Innenpolitik

Ibiza-Video - jetzt gibt es auch Spuren nach Salzburg

In die Mitte Mai geplatzte Ibiza-Affäre könnten auch zwei in Salzburg wohnhafte Männer bosnischer Herkunft verwickelt sein. Die Staatsanwaltschaft ermittelt bereits gegen fünf namentlich bekannte Personen sowie weitere unbekannte Täter.

Unheeimliches auf Ibiza: Johann Gudenus und Heinz-Christian Strache. SN/APA (SPIEGEL/SÜDDEUTSCHE)/HARALD
Unheeimliches auf Ibiza: Johann Gudenus und Heinz-Christian Strache.

Dem Wiener Nachrichtenmagazin "profil" liegen Akten vor, wonach die die Wirtschafts- und Korruptionsstaatsanwaltschaft (WKStA) am 20. Mai ein Ermittlungsverfahren gegen den zurückgetretenen FPÖ-Klubobmann Johann Gudenus und andere Verdächtige einleitete. Die Affäre selbst war am 18. Mai (Freitag) nach Veröffentlichungen in der "Süddeutschen Zeitung" sowie dem Nachrichtenmagazin "Der Spiegel" geplatzt.

Der Skandal beendete die ÖVP-FPÖ-Koalition auf Bundesebene und führte in der Folge zur Abwahl der gesamten Regierung. Gudenus und der mittlerweile zurückgetretene FPÖ-Chef Heinz-Christian Strache waren im Juli 2017 in einer Villa in Ibiza heimlich dabei gefilmt worden, wie sie einer vermeintlichen russischen Investorin lukrative Staatsaufträge versprochen hatten.

Aufgrund der im Ibiza-Video weiters bekanntgewordenen Aussagen, wonach Vermögende über einen dem Rechnungshof nicht deklarierten parteinahen Verein an die FPÖ gespendet hätten, wird wegen des Verdachts auf Untreue, Anstiftung zur Untreue und Vorteilsannahme zur Beeinflussung ("Anfütterung") ermittelt.

FPÖ-Nationalrat Markus Tschank, der in mehreren FPÖ-nahen Vereinen tätig war, ist laut Staatsanwaltschaft "verdächtig, zum Verbrechen der Untreue beigetragen zu haben, indem er Spenden für die Freiheitliche Partei Österreichs über den gemeinnützigen Verein "Wirtschaft für Österreich" abwickelte.

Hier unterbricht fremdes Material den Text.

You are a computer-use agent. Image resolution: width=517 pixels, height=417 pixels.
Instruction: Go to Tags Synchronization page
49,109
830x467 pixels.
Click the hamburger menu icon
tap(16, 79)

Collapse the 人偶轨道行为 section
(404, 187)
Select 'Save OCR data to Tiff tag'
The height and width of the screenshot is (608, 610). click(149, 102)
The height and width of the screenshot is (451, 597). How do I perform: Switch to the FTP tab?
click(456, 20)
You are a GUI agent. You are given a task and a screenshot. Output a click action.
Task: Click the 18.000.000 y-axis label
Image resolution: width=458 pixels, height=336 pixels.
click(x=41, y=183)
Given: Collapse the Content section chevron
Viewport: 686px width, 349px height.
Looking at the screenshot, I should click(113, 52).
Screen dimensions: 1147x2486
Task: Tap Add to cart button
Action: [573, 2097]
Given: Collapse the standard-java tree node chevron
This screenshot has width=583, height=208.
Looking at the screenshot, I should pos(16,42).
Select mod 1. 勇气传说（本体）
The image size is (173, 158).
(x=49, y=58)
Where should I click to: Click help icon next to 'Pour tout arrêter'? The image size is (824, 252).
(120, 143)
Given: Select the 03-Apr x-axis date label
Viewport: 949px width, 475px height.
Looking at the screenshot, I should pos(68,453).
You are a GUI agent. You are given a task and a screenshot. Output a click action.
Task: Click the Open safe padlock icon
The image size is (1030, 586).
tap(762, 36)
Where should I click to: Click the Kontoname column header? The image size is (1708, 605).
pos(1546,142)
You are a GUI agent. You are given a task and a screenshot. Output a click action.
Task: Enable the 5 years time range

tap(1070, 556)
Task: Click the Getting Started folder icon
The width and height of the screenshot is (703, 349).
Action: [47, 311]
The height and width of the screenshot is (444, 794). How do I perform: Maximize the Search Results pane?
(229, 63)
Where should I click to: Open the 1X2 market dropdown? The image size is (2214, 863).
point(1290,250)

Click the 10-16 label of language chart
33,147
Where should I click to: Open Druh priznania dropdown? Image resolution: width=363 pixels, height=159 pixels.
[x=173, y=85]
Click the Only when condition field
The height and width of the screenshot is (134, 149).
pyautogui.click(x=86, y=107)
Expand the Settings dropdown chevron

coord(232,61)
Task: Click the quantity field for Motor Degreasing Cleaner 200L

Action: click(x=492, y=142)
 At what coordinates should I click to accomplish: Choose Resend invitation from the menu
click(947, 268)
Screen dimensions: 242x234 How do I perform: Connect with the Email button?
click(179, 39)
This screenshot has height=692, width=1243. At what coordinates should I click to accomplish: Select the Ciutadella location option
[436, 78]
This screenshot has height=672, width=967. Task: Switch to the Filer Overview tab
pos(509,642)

In einer "profil"-Vorabmeldung hieß es am Samstag: "Gudenus reagierte nicht auf eine "profil"-Anfrage, Tschank erklärte, er habe keine Kenntnis von den Ermittlungen. Heinz-Christian Straches Anwalt Johann Pauer erklärte, er habe zwar Kenntnis von einem Ermittlungsverfahren, könne aber nicht sagen, ob es auch seinen Mandanten betreffe."

Was die Produzenten des Ibiza-Videos betrifft, hat die Staatsanwaltschaft Wien nach profil-Recherchen derzeit drei Verdächtige im Visier: Den österreichischen Sicherheitsmann Julian H., der maßgeblich an der Planung und Umsetzung der Operation Ibiza beteiligt gewesen sein soll. Zudem einen Österreicher mit bosnischen Wurzeln und Lebensmittelpunkt in Salzburg sowie einen ebenfalls dort wohnhaften bosnischen Staatsbürger.

Den drei Männern wird "Täuschung", "Missbrauch von Tonaufnahme- und Abhörgeraten" sowie "Fälschung besonders geschützter Urkunden" vorgeworfen.

Der Wiener Rechtsanwalt M., der als Auftraggeber der Truppe um Julian H. gilt, wird in dem vorliegenden Schriftsatz nicht explizit als Verdächtiger geführt. Nach profil-Recherchen ist aber auch seine Rolle Gegenstand der Ermittlungen.